Consequently, women's perspectives are missing from many critical
decisions which govern their lives and decide the futures of their
communities.
So CIDA has been working with equality concepts for a long time and
none of this has been easy: it's a crosscutting theme that needs to be
incorporated into our understanding of just about everything. Our policy
says to CIDA staff and partners: Instead of merely targeting women as
recipients of aid, women's, as well as men’s, experiences can and should
inform the design, implementation and evaluation of CIDA's policies,
programs, and projects. And that gender equality is a development issue in
and of itself.
We start from the premise that paying attention to gender equality
issues and looking at our planning with a gender lens improves the quality
of the design, lessens the risks because we know more about the context in
which our investment is undertaken, and increases the potential for
poverty reduction. And we don't do this only because it is a social
justice goal. We do it because it makes hard bottom line sense.
Cecilia Valdivieso has outlined for you the findings of the World Bank
"Engendering Development" a policy research report that looked
at gender inequality at the start of the 21st century.
Jim Wolfensohn, President of the Bank, wrote in the Preface "Large
gender disparities in basic human rights, in resources and economic
opportunity, and political voice are pervasive around the world - in spite
of recent gains".
I had one of those AHA moments when I read "Engendering
Development" and matched the World Bank’s 3 issues (basic human
rights, access to resources and economic opportunity, political voice) to
each of the 3 CIDA policy objectives (realization of human rights, access
to and control over resources, and participation in decision-making) that
we had identified in 1998.
A 2001 study by the American Institute for Women's Policy Research
shows that overall American women are more likely to participate in civic
and community activities than men are and that women who feel safe in
their neighbourhoods are 75 percent more likely to play active roles. So
in the US, just as in the rest of the Americas, making women feel safe and
welcome has a dramatically beneficial effect on social engagement and on
community development. But in many countries, gender inequalities and
insecurity limit women's participation in public spaces. To make safe
neighbourhoods where both women and men can speak and act without fear
requires work on peacebuilding, conflict resolution, legislation, police
training, culturally sensitive attitude change management, strengthened
courts, all of which require time, money, and political will.
What are the costs of not making a public space for women's voices?
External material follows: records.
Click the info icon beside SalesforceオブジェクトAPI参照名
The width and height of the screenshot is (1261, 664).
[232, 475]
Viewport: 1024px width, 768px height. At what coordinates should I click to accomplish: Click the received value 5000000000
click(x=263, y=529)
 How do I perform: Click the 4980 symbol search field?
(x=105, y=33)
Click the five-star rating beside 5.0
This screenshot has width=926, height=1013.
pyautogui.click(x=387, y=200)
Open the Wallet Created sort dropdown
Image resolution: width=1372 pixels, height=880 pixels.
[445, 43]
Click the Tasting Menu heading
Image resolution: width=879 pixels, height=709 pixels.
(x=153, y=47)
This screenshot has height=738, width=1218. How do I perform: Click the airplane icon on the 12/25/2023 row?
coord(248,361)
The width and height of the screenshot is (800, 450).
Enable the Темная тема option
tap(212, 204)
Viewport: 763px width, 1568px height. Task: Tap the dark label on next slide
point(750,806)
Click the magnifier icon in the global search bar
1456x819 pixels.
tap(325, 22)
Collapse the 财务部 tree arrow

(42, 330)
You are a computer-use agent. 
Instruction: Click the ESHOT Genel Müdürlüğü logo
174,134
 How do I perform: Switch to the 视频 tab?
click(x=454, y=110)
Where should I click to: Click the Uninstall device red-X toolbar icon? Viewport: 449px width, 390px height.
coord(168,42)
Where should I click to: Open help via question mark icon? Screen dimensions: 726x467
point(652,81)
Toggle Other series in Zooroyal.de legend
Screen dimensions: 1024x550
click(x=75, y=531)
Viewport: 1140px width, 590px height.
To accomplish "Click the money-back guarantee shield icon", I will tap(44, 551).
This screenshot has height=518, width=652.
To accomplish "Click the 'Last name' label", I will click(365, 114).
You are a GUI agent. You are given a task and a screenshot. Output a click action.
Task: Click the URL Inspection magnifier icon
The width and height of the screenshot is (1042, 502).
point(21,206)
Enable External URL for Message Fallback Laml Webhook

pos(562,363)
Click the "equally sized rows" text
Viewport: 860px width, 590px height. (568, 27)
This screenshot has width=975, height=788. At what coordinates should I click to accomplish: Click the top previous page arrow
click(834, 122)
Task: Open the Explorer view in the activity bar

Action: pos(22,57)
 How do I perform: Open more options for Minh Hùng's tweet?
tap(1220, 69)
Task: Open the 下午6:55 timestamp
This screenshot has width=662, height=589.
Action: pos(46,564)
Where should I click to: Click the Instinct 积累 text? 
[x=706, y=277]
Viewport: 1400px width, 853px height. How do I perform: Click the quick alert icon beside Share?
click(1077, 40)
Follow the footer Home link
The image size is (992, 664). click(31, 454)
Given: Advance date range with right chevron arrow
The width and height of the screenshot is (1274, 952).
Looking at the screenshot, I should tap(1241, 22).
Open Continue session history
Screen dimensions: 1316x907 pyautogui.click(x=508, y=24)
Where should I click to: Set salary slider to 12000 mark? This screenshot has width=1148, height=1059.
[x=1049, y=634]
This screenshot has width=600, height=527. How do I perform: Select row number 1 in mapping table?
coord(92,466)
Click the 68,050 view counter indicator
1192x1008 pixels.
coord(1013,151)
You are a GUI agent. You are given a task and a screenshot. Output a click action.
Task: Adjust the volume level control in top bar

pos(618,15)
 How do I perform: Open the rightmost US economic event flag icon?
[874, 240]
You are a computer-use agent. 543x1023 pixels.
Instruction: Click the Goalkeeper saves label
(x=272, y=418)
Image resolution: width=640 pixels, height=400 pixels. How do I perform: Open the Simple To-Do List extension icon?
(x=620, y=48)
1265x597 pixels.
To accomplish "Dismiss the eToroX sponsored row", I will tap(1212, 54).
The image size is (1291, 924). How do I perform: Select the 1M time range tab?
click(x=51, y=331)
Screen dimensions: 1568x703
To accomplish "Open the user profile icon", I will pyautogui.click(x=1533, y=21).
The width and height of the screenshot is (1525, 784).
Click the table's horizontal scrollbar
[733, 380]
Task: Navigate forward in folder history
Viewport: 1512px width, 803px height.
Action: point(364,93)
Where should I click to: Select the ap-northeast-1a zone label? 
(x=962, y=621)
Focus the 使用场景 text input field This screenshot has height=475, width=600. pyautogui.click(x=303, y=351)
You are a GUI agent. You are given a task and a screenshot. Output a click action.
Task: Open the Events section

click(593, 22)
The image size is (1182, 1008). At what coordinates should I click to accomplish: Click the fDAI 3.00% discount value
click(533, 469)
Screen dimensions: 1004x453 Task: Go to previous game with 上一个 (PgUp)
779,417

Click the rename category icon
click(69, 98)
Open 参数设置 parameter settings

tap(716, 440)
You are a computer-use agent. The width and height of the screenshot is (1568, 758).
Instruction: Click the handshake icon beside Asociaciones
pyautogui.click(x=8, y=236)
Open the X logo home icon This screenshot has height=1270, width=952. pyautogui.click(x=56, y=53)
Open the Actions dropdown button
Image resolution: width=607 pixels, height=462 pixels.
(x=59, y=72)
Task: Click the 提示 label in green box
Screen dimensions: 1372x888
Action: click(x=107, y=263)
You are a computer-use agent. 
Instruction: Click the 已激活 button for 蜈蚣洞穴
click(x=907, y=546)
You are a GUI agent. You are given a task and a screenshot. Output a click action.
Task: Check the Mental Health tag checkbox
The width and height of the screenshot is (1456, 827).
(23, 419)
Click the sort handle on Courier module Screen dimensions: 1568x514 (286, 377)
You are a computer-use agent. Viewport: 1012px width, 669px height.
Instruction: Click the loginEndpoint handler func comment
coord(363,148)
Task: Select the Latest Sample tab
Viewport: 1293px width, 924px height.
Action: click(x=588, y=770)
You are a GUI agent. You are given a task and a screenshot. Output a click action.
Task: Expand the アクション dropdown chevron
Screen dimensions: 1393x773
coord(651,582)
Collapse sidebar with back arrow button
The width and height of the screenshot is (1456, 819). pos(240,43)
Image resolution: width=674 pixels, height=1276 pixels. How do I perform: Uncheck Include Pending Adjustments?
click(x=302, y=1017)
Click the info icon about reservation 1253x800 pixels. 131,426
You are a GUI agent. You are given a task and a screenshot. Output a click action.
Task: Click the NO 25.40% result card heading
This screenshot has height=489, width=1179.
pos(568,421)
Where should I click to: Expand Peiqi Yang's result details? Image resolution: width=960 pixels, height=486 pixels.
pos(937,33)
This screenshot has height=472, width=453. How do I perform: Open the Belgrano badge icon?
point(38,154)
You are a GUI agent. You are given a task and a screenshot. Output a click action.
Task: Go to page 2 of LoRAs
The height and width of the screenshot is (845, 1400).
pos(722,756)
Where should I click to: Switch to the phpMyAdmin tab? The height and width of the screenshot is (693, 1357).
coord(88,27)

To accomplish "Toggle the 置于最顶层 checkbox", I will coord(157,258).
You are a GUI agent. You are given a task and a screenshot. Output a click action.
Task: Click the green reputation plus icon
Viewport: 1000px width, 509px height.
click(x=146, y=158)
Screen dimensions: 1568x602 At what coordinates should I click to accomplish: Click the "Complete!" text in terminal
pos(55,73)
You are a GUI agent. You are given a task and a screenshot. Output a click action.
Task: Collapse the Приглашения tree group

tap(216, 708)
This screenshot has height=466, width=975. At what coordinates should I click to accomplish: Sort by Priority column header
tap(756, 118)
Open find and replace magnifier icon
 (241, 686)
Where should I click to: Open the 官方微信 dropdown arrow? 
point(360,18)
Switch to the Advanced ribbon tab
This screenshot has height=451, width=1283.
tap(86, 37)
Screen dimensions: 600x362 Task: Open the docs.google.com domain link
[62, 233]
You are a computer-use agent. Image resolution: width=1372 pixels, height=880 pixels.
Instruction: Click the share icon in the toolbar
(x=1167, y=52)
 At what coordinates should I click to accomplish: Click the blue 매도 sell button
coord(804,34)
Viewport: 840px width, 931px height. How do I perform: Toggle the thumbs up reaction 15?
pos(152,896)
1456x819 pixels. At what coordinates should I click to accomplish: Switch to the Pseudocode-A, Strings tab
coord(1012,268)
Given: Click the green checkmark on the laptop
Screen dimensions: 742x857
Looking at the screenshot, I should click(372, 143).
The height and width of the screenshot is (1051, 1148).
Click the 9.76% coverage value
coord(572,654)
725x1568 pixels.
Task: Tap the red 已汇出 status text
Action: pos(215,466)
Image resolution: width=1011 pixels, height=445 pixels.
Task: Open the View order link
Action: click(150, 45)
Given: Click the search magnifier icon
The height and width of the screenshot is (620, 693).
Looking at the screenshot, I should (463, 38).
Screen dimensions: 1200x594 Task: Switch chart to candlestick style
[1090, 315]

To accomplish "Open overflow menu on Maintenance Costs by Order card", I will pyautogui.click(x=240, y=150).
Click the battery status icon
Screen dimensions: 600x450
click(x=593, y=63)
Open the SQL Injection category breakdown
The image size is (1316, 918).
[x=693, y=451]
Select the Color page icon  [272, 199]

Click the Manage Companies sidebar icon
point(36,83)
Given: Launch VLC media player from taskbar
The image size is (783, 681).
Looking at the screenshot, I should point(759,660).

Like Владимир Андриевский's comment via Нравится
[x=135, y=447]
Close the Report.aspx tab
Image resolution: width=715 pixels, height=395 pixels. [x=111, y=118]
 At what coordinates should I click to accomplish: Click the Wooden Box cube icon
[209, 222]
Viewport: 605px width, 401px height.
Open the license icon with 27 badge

- there's a cost to the health of democracy
- there's a cost associated with the quality of policy decisions when
only the voices of the powerful or the in crowd are listened to
So whether we’re talking about human rights, resources and economic
opportunity, or political voice, equality issues are in effect key issues
related to democratization, economic growth and growth with equity and the
realization of human rights for all. They relate to the fundamentals of
how we live today and the vision we have for tomorrow. That is why we are
delighted to partner the OAS and the CIM as you embark on a process of
developing the strategies to mainstream gender equality in your work.